## Goal
Please pull out the lines from the one containing "Disable the 规则活动状态 checkbox for 催化剂文章" through the one containing "click(x=286, y=155)", reproducing them word for word and leaving out the pictures.

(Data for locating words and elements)

╭──

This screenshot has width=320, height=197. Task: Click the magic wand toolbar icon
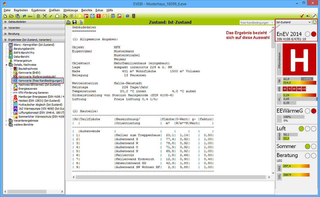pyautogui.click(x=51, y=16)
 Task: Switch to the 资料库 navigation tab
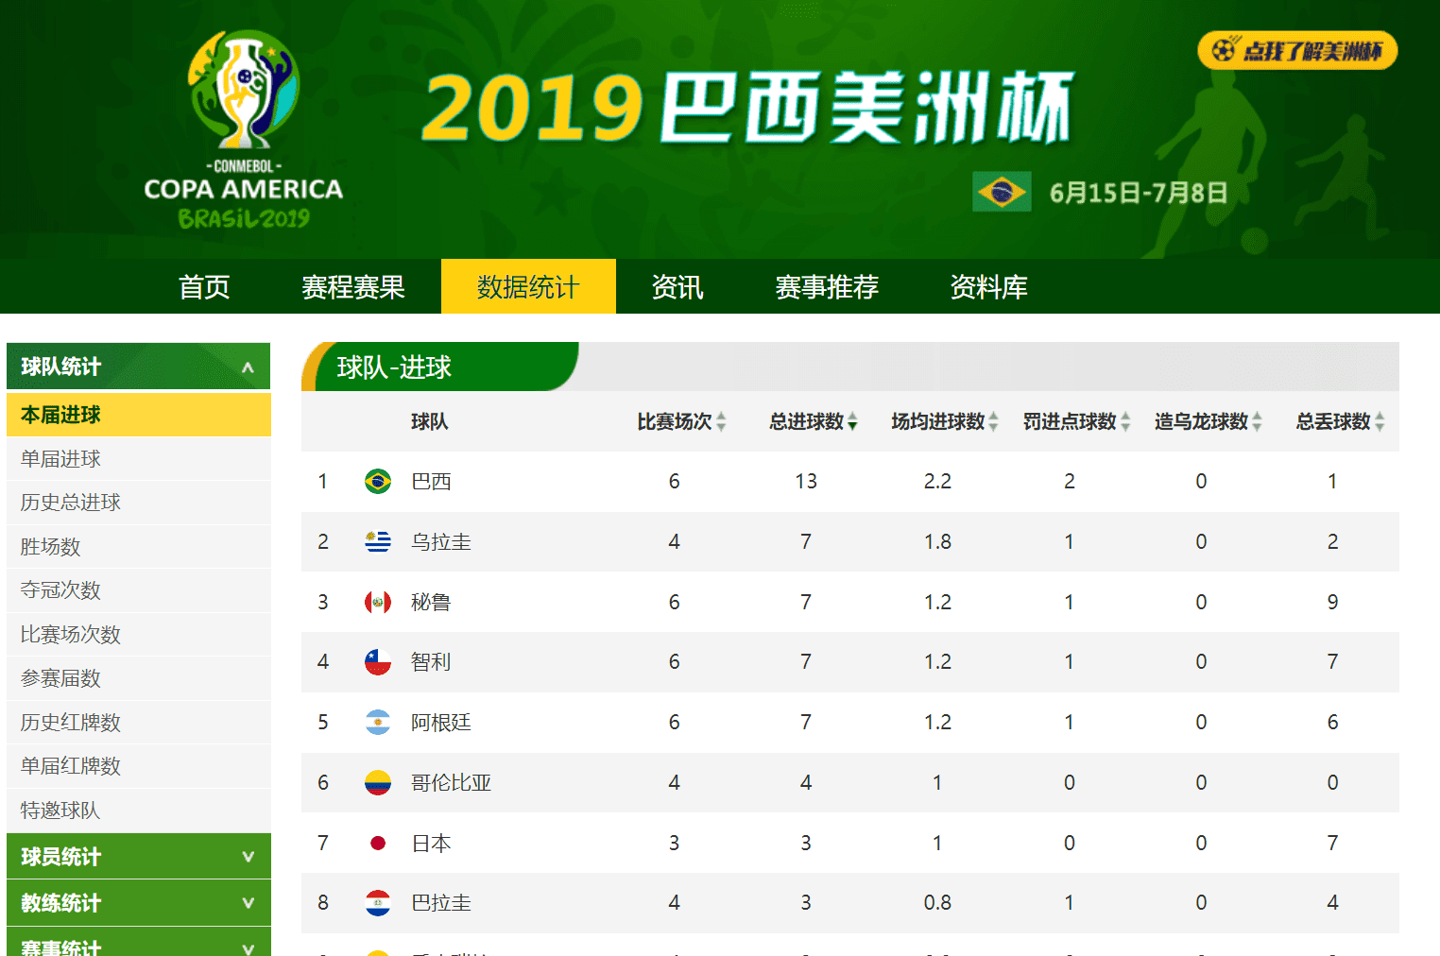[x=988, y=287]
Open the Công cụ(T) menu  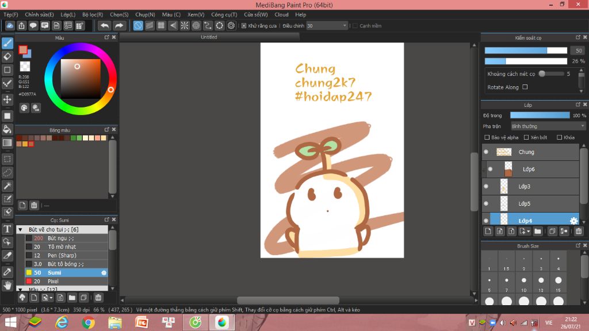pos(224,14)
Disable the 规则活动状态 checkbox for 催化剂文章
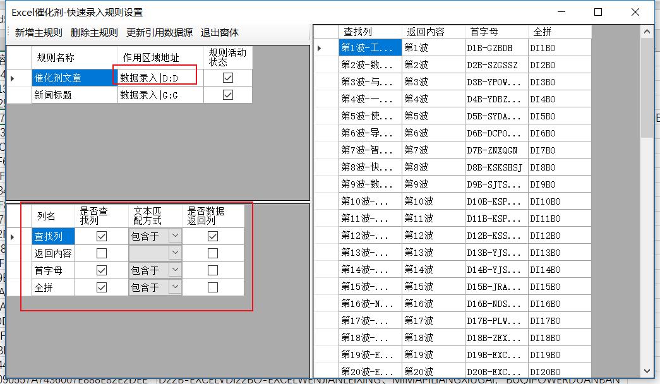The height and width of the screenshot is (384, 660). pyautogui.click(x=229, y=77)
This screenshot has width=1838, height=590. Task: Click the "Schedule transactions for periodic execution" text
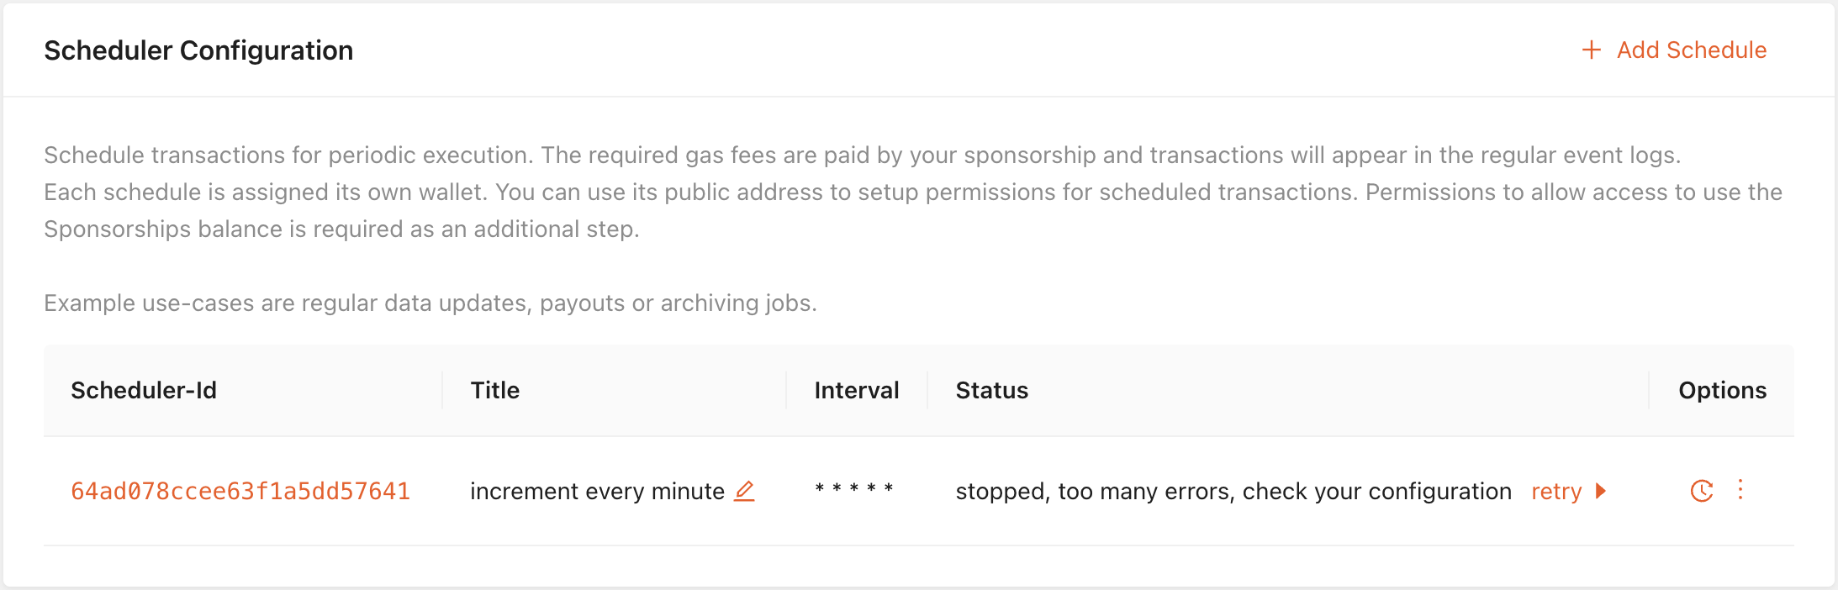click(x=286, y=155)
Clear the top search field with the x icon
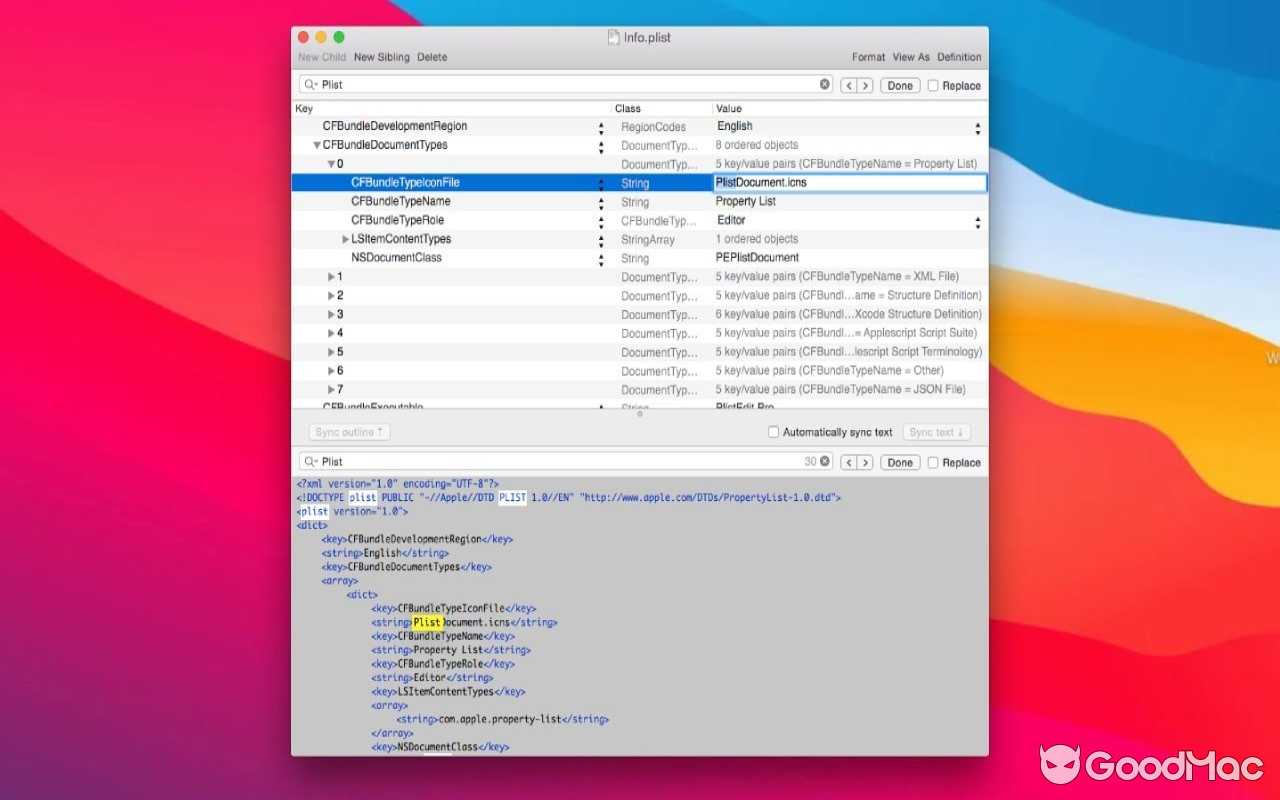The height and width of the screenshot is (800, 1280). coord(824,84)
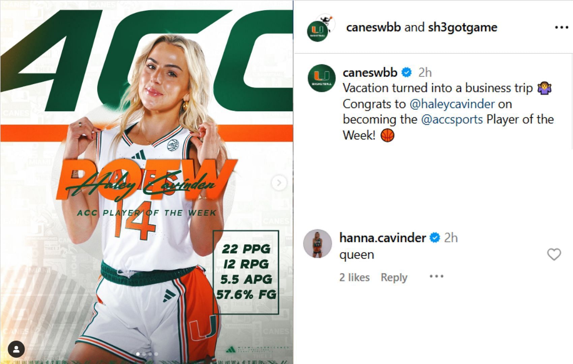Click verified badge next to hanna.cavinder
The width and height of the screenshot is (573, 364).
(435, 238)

╰──
╭──

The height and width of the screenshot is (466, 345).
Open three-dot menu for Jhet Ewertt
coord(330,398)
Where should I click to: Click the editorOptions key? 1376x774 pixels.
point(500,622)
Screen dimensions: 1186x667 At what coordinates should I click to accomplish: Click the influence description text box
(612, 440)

╰──
╭──

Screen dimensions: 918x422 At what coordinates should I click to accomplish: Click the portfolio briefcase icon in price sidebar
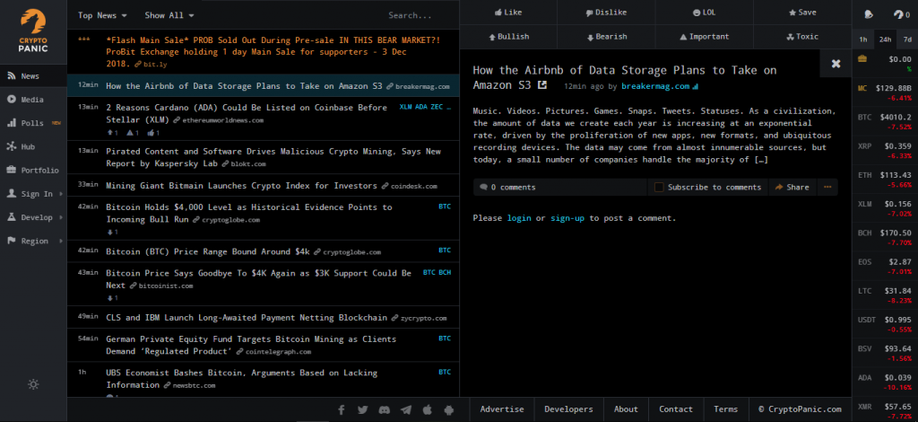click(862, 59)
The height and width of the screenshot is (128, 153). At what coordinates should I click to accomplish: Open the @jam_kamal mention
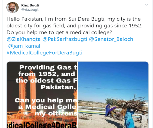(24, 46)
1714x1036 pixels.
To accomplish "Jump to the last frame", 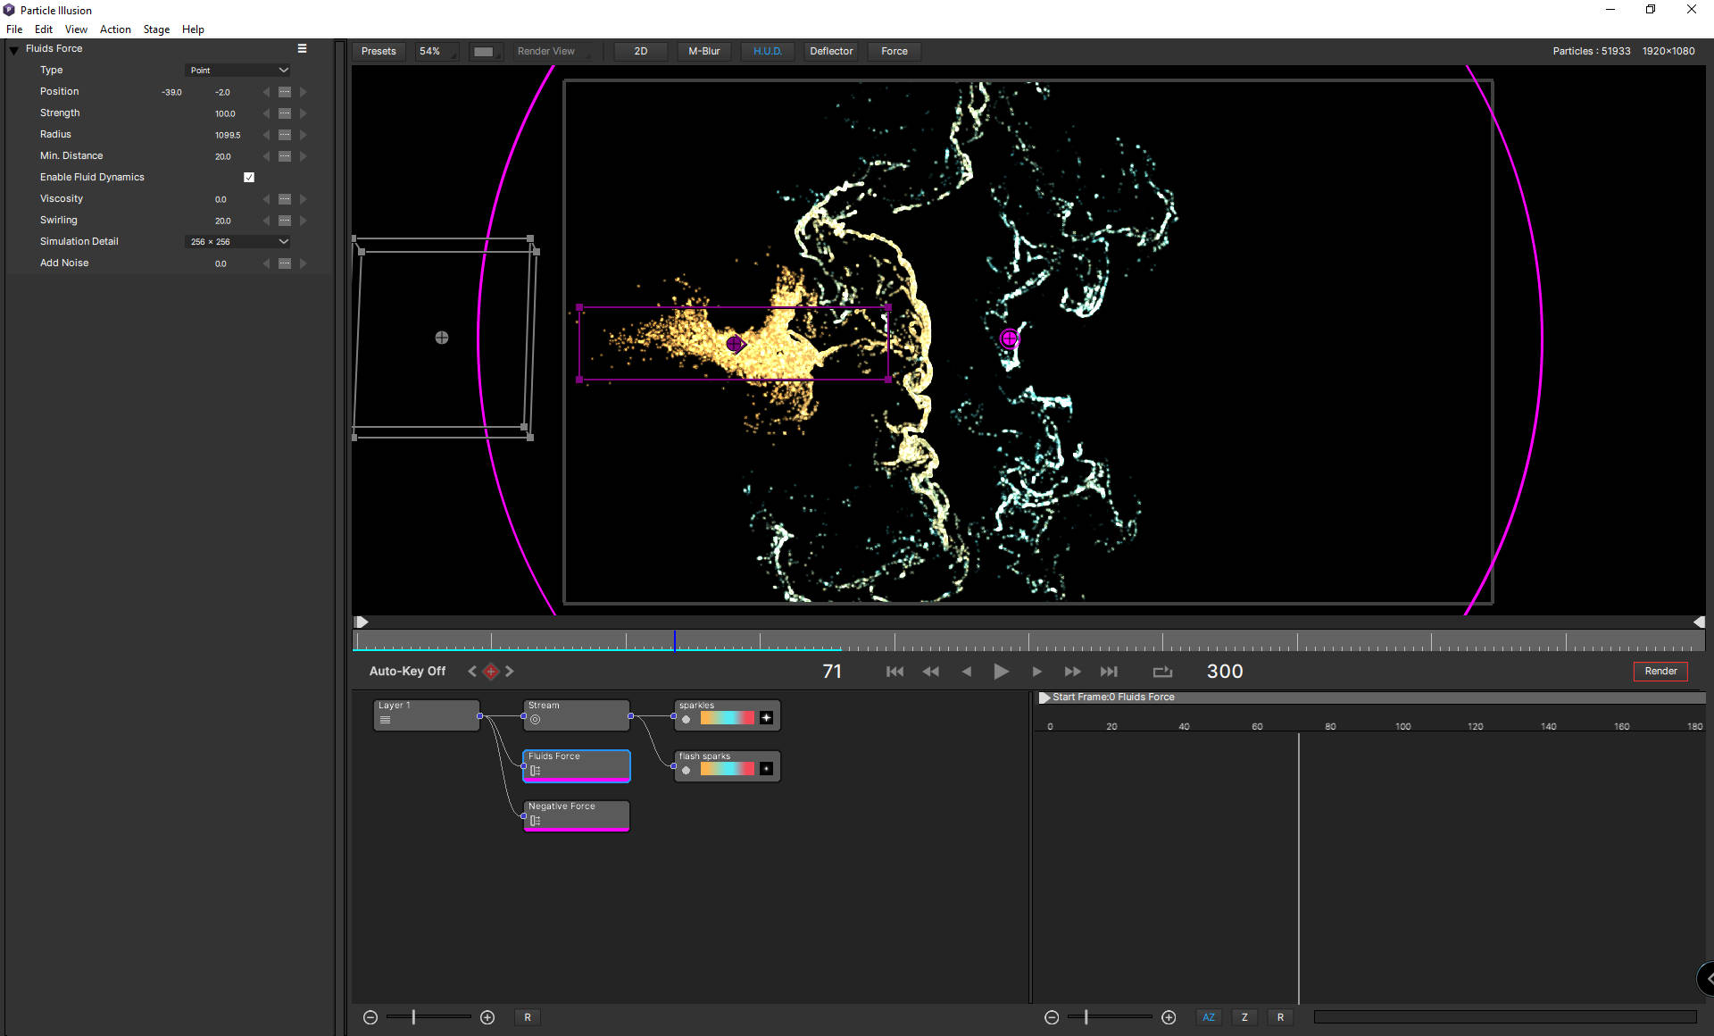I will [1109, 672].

╰──

## Complete output
Disable the 规则活动状态 checkbox for 催化剂文章
The height and width of the screenshot is (384, 660). pyautogui.click(x=229, y=77)
This screenshot has width=1838, height=590. Task: Click the "Schedule transactions for periodic execution" text
click(x=286, y=155)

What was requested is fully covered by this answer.